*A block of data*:
[Begin]

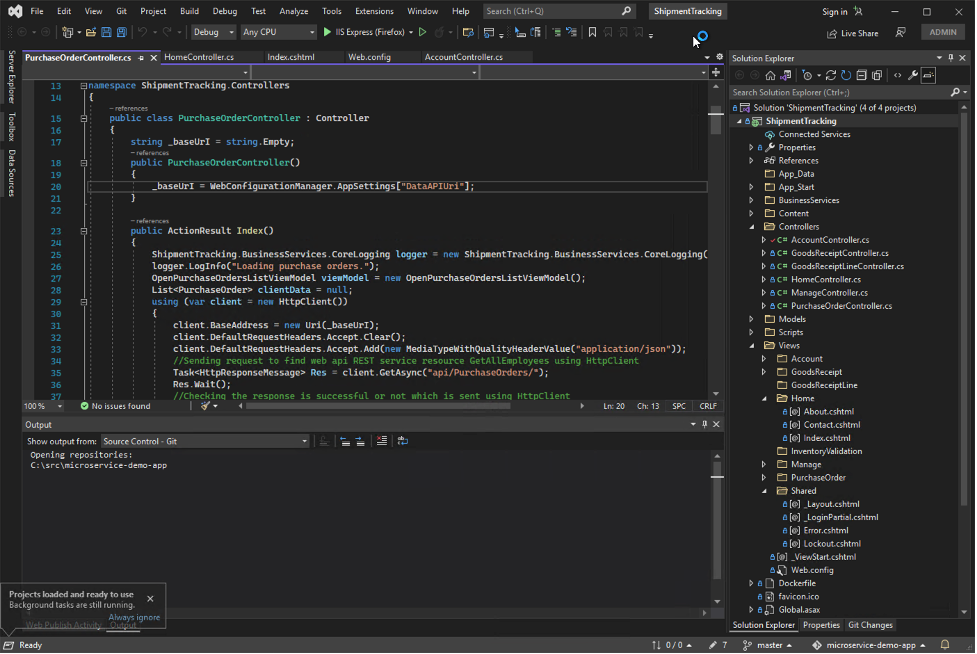
Task: Collapse the Controllers folder
Action: pyautogui.click(x=753, y=226)
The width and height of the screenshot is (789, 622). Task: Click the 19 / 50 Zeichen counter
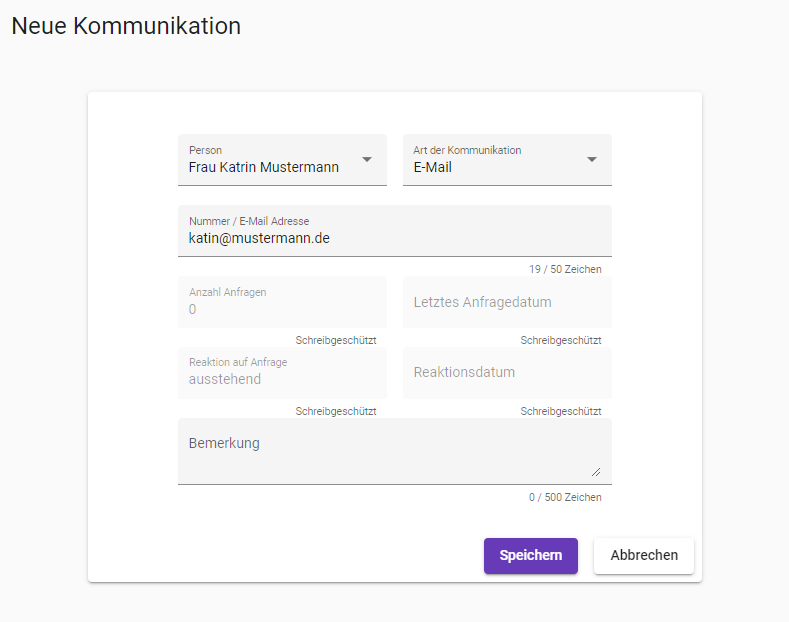[x=565, y=270]
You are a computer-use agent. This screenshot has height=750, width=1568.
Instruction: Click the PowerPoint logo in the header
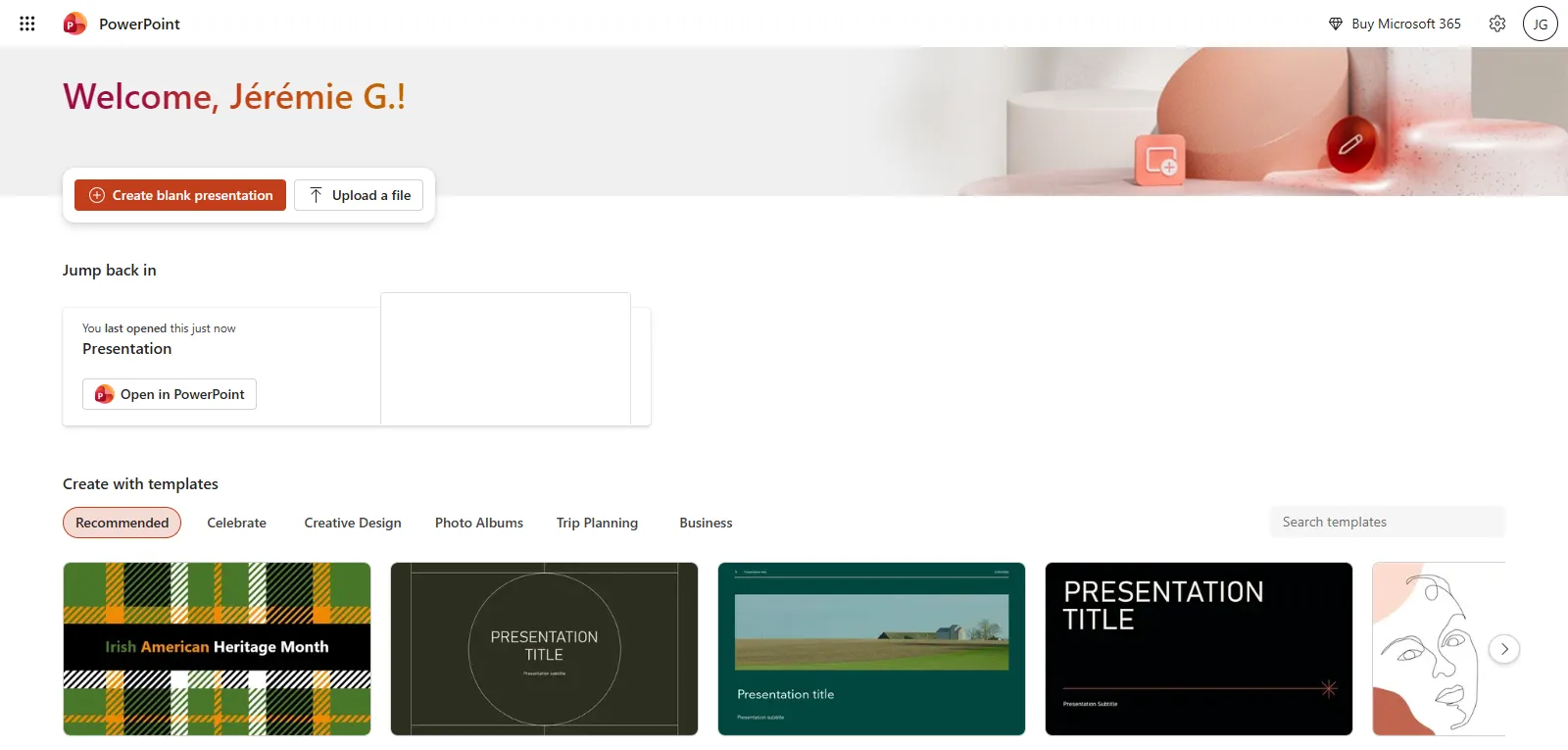(x=74, y=24)
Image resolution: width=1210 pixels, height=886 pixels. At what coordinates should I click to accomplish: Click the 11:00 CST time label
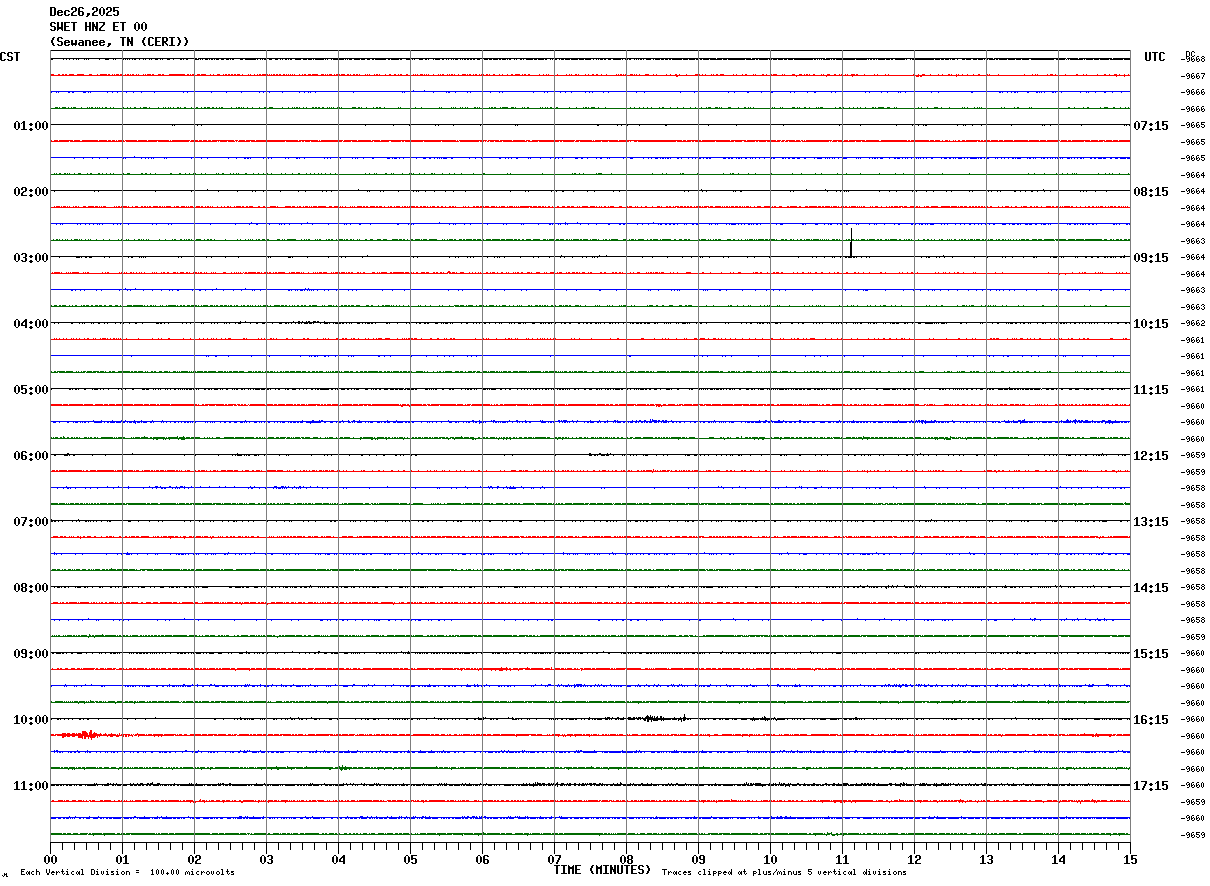coord(30,786)
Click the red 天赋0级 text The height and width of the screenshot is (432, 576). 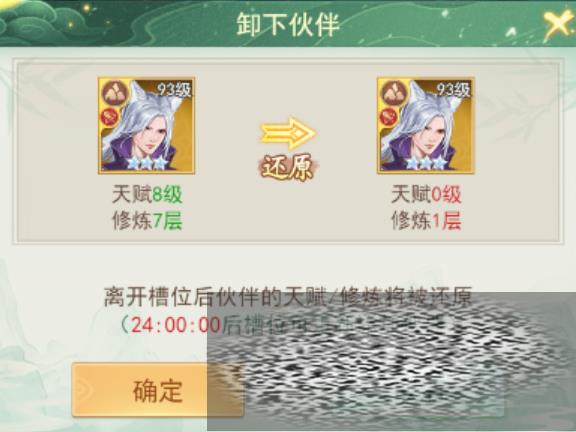pyautogui.click(x=426, y=194)
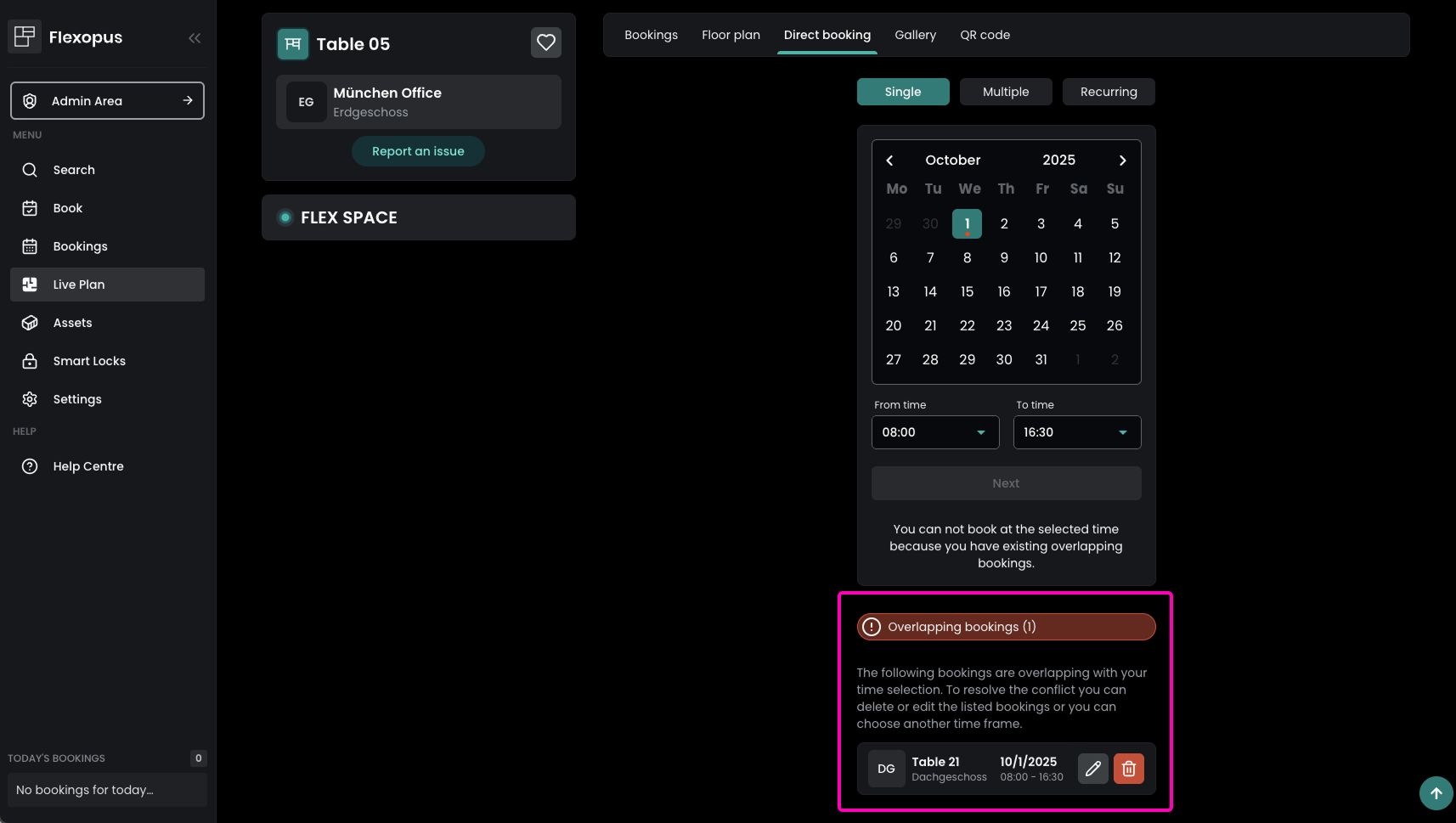Screen dimensions: 1456x823
Task: Select October 15 in the calendar
Action: (967, 291)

[End]

Give everything from "Image resolution: width=1210" down to "coord(30,786)" again, substituting "clock text" for "time label" and keeping all else unchanged. Leave the pictures out of your answer.

*Response below*:
Image resolution: width=1210 pixels, height=886 pixels. At what coordinates should I click to accomplish: Click the 11:00 CST clock text
coord(30,786)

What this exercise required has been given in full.